#### [Supplied information]
================
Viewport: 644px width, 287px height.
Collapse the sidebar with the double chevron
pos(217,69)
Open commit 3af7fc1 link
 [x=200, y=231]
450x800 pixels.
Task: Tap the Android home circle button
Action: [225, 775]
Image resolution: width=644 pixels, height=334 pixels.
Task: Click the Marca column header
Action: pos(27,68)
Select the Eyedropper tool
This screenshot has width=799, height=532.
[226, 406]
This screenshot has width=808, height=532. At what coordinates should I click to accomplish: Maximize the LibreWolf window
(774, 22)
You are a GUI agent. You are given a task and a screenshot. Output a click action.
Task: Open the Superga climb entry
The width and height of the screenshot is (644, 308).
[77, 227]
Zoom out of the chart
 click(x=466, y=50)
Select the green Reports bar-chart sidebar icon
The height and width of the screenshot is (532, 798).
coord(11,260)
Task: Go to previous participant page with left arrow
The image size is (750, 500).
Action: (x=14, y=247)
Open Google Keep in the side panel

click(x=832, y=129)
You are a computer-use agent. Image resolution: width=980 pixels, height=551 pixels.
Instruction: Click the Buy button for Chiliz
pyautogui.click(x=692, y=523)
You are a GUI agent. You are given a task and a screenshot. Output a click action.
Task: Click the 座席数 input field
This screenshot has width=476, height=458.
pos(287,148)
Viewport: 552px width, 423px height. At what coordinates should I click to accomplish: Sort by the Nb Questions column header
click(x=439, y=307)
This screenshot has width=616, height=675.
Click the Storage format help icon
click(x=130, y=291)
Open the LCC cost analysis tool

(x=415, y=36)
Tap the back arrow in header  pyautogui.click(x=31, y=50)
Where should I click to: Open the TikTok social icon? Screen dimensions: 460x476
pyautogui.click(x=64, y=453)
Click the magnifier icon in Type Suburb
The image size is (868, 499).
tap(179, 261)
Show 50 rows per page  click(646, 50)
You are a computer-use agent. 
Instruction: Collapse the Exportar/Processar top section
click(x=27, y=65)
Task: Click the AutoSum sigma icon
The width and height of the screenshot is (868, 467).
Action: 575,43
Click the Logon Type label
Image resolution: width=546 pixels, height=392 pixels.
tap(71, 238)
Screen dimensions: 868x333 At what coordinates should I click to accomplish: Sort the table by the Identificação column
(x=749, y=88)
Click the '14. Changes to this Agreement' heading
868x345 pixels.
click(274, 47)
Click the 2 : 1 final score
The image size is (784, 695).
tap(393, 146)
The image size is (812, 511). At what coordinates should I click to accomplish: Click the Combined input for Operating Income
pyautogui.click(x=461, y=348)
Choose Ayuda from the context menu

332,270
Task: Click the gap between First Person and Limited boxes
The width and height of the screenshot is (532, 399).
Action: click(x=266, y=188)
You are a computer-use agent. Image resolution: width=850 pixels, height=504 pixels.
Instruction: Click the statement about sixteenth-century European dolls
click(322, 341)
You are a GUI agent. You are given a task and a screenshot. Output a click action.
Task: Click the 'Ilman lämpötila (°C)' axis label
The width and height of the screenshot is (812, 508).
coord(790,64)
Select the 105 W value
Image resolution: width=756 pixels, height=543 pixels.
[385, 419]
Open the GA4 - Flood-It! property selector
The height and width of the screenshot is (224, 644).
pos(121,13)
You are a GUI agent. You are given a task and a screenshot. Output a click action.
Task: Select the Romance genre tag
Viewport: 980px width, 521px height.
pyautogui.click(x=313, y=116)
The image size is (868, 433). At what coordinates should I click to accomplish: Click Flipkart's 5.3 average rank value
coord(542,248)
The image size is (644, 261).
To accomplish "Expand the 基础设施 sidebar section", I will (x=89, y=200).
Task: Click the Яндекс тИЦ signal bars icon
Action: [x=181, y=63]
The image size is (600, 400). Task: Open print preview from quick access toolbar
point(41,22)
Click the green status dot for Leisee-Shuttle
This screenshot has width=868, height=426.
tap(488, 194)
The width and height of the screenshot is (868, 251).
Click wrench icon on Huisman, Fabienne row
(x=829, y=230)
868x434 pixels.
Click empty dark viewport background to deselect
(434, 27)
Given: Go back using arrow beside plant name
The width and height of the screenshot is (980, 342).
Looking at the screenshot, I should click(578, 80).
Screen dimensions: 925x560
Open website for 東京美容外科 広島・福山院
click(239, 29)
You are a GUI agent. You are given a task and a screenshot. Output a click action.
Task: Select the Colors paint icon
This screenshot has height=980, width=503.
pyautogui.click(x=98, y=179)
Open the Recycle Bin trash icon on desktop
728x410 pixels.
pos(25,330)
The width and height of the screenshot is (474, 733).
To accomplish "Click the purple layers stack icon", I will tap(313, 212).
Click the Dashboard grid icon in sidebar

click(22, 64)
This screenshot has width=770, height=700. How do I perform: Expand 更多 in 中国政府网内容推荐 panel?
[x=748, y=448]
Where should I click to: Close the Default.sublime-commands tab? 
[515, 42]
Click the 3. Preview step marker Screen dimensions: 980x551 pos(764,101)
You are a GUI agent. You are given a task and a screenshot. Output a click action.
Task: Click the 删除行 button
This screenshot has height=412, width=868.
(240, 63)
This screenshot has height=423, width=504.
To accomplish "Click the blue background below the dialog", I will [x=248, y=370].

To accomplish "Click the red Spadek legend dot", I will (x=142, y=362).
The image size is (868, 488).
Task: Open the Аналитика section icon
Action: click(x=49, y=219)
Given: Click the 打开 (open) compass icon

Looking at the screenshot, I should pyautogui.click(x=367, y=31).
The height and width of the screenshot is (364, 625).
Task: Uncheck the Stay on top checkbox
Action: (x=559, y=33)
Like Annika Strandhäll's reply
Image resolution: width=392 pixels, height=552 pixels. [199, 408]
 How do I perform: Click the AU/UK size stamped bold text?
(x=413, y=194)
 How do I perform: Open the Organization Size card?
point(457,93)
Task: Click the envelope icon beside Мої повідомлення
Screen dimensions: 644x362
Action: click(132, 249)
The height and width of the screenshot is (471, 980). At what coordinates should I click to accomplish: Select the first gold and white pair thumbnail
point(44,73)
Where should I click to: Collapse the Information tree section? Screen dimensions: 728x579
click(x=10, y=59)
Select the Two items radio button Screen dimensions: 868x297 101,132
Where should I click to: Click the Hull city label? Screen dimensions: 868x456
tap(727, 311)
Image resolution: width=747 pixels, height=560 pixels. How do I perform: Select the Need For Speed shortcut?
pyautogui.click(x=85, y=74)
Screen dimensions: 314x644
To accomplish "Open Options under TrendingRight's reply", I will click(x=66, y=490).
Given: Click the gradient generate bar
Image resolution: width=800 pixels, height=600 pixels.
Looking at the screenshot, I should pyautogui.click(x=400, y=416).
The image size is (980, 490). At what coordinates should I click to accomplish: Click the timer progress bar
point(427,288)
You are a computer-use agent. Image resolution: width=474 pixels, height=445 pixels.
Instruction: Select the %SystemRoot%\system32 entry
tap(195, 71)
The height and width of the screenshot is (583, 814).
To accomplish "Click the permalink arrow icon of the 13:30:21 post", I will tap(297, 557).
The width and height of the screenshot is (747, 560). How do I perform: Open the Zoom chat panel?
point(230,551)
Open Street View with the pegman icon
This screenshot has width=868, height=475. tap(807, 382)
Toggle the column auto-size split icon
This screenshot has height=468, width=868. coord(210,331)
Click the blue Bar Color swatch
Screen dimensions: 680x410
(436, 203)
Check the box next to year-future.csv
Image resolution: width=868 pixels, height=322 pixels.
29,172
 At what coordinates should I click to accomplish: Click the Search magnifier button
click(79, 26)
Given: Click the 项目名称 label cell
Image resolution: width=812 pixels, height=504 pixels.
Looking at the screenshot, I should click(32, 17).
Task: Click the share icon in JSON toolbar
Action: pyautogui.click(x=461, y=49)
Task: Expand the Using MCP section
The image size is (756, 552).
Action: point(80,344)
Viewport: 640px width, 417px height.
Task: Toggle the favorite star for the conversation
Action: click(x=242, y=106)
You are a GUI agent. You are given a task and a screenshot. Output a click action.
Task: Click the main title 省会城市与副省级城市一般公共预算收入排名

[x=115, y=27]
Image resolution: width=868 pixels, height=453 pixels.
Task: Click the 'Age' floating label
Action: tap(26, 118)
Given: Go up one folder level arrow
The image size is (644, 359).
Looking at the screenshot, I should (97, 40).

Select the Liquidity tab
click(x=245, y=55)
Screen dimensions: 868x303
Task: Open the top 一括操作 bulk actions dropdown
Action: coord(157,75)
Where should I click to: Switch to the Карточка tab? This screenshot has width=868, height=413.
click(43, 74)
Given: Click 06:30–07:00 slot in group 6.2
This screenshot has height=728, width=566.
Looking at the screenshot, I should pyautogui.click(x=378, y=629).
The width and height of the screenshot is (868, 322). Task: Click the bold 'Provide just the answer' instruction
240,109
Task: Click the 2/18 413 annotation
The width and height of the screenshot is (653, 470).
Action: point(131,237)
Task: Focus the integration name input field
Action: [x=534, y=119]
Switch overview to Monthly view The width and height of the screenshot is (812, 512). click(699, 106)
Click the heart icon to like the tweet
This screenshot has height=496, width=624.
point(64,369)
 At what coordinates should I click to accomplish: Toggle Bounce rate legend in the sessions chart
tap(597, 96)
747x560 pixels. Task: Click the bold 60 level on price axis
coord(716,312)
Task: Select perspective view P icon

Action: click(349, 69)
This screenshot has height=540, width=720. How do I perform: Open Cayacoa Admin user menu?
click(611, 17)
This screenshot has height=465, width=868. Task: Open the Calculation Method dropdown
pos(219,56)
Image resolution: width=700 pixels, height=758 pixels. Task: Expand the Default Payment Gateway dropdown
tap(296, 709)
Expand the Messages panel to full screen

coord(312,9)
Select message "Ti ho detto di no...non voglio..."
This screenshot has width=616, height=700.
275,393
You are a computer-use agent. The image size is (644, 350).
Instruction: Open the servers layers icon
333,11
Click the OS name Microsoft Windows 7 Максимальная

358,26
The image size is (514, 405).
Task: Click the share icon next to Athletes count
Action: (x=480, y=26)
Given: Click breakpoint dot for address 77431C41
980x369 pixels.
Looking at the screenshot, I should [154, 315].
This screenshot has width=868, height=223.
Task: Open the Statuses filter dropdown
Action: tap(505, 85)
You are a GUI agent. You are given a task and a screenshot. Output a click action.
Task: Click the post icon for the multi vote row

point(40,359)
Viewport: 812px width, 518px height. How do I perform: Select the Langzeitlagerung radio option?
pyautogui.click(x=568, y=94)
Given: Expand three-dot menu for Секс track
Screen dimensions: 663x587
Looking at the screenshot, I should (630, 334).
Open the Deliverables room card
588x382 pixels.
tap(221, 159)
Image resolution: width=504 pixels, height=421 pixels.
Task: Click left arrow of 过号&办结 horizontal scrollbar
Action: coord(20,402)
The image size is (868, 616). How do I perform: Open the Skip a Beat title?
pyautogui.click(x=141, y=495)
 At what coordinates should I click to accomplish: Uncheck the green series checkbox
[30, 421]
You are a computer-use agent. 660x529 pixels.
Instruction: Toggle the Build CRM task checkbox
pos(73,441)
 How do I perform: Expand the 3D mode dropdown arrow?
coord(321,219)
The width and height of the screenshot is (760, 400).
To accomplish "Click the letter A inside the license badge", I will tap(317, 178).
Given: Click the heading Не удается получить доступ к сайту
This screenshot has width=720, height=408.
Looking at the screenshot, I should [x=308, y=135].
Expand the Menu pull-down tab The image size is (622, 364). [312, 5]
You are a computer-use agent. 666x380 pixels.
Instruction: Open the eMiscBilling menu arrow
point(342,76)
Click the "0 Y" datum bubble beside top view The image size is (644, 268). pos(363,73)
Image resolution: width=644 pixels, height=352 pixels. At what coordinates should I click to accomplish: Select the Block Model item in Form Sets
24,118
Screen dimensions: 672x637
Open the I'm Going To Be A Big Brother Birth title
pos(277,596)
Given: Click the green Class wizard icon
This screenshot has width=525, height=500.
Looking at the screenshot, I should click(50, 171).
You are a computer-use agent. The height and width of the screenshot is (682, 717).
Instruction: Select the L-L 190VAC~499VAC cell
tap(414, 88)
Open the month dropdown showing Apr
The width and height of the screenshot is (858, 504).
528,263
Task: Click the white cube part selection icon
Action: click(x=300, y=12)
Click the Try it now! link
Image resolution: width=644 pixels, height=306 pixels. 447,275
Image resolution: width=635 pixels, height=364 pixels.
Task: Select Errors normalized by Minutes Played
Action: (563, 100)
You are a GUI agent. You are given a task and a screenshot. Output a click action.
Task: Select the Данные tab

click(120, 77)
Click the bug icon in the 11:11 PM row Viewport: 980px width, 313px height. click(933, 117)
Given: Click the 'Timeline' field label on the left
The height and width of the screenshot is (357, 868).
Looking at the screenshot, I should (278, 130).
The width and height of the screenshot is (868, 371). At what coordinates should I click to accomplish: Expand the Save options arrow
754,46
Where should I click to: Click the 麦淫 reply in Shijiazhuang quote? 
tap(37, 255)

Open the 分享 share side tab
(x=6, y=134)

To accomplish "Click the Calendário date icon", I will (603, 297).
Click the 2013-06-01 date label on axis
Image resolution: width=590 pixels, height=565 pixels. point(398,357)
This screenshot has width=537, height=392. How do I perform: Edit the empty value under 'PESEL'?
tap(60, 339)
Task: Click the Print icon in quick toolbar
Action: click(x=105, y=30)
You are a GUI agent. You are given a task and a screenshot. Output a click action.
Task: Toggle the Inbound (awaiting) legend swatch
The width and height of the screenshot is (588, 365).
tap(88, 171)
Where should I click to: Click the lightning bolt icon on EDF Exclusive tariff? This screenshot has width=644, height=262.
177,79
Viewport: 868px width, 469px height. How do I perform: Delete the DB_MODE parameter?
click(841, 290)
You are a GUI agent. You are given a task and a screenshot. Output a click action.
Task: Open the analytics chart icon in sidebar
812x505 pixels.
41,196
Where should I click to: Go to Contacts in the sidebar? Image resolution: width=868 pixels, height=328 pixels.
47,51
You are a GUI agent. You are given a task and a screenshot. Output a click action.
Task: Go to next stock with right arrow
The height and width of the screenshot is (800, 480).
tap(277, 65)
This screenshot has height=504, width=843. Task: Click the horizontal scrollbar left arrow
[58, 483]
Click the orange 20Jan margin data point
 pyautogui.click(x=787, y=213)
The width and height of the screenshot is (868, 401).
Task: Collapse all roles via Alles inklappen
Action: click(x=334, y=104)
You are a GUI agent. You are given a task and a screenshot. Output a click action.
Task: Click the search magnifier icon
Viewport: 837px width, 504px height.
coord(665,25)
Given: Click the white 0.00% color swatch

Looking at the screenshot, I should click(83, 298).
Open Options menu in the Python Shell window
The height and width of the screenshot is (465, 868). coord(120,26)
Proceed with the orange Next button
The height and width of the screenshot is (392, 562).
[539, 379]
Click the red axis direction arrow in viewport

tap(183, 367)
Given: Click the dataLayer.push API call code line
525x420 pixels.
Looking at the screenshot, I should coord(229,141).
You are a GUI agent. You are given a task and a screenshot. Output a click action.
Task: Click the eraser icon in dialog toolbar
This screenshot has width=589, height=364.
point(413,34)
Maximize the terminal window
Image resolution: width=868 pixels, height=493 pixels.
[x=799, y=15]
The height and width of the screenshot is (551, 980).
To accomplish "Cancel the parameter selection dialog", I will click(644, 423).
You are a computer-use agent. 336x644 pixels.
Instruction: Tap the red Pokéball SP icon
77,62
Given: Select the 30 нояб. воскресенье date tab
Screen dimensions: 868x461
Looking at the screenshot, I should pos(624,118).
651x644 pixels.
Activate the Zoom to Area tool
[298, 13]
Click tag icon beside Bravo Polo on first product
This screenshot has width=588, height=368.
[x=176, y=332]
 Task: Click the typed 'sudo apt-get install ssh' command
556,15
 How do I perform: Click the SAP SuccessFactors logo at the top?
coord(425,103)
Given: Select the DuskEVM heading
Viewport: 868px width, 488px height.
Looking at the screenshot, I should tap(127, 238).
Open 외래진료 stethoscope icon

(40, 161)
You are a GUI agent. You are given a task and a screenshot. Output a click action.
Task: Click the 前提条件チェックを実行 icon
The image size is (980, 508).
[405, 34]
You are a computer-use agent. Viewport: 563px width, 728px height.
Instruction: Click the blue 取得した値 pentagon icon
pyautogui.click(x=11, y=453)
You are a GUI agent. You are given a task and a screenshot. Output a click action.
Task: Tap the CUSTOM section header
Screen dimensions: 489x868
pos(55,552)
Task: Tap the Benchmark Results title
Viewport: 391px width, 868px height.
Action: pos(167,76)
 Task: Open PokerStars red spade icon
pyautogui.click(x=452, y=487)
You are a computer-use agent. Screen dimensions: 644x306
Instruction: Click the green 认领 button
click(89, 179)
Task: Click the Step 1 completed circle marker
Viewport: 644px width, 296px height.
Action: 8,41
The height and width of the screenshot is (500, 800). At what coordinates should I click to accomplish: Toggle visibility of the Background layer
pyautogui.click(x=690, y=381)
================
#### [Aim of the exercise]
Nothing but a number should be given: how many lines in the records hold the word "marker".

#### [Exercise answer]
2